Thai youth vote for reform despite political hurdles
Three years ago, 24 year old Panusaya Sithijirawattanakul was at the forefront of a democracy movement in Thailand as thousands of young protesters clashed with police firing tear gas and rubber bullets on the streets of Bangkok. The movement shook the kingdom with its calls for reform and unprecedented demands to curb the power of King Maha Vajiralongkorn but gradually dissipated as the coronavirus spread and Panusaya and other leaders were arrested.
Many of the young democracy protesters are about to vote for the first time in Thailand’s May 14 General Election. They have not given up their calls for change, even if they know they must be patient in a kingdom where conservative elites have long obstructed reform.
Panusaya sent shockwaves across Thailand with her speech on monarchy reform in August 2020, which included a 10-point manifesto.
“This election will be very important. It can change the game. If the pro-democracy party wins, we have many options to stop the selection of senators, to write a new constitution or to change various laws.”
Millennials and Gen Z – voters roughly aged 40 or younger – account for just over 40% of Thailand’s 52 million-strong electorate. Young Thais might be excited about the prospect of voting Prime Minister Prayut Chan-o-cha out of office, Panusaya said, but they are also not naive.
Thailand has been hit by a dozen coups since 1932, most recently in 2014, as the military-royalist establishment crushed governments it considered unsuitable or too progressive. Panusaya recalls the “heartbreak” of the 2019 election when General Prayut managed to assemble a vast coalition to keep out Pheu Thai, the main opposition party that won the most seats.
Panusaya is unsure that, even against such a backdrop, pro-democracy parties will have the courage to undertake the kind of comprehensive reform the protest movement demanded.
“We know that all our expectations will not be met in this election.”
One critical demand was reform of Thailand’s royal defamation laws, considered to be among the strictest in the world and which human rights groups say are used to suppress political dissent.
Apart from political demands, the 2020 protest movement also called for LGBTQ+ rights and reform of the strict rules imposed in Thai schools.

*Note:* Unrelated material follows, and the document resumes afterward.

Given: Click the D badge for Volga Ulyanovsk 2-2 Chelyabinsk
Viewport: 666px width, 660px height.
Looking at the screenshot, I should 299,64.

Pooripat Buakong, 20 years old, said young Thais want a meritocracy – the opportunity to get a decent education and a well-paying job, regardless of whether they were born in a rural village or the city.

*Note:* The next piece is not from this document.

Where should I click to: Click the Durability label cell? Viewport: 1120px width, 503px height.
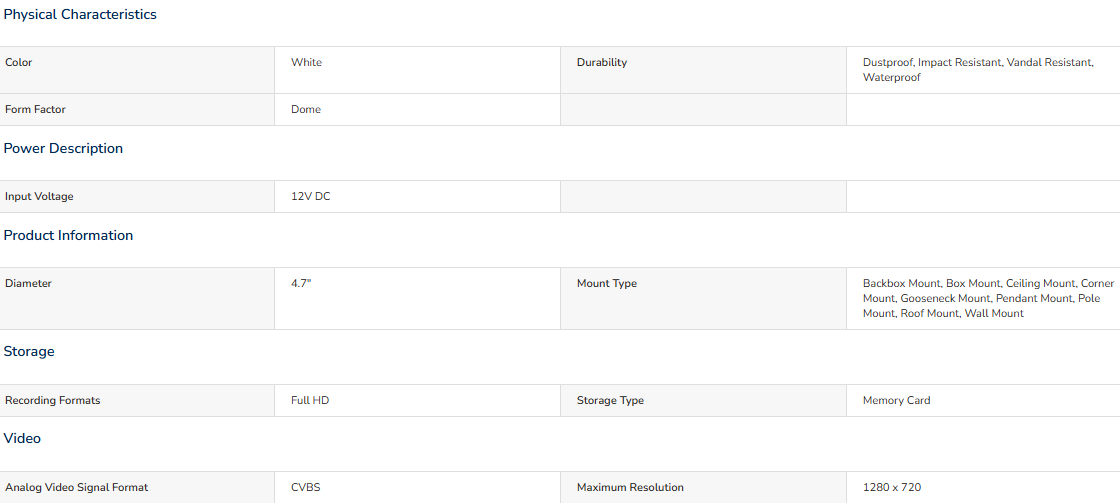click(703, 70)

Technology analyst Noppakorn Sakkamart, 24 years old, who was a protest regular in 2020, said the hunger for political change has not curdled into cynicism.

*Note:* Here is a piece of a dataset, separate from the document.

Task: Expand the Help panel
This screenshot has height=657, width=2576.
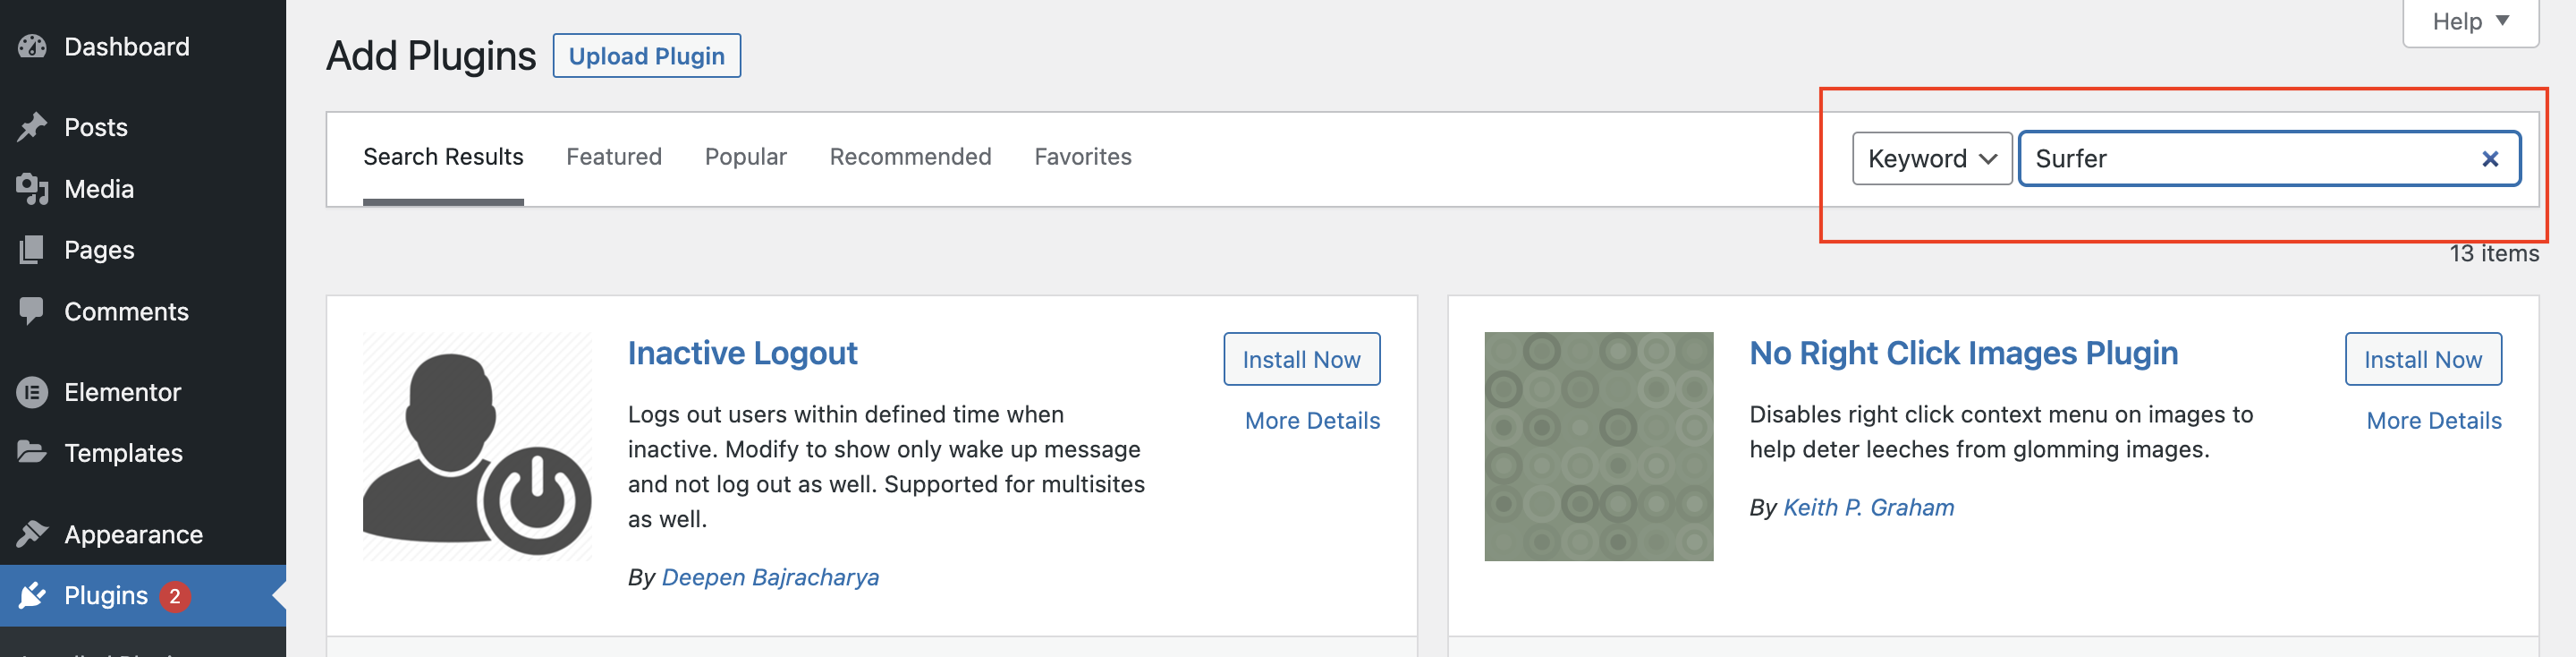Action: pos(2469,22)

“I don’t think the new generations will lose hope and not be voting. I think they will keep fighting.”
He expected strong youth support for Move Forward, which rose from the ashes of the Future Forward party that was dissolved by a court in February 2020. However, Chulalongkorn University political analyst Thitinan Pongsudhirak warned that history could repeat itself as powerbrokers try to maintain their rule.
“One nuclear option would be another dissolution of a major party… Pheu Thai or Move Forward Party,” he told AFP.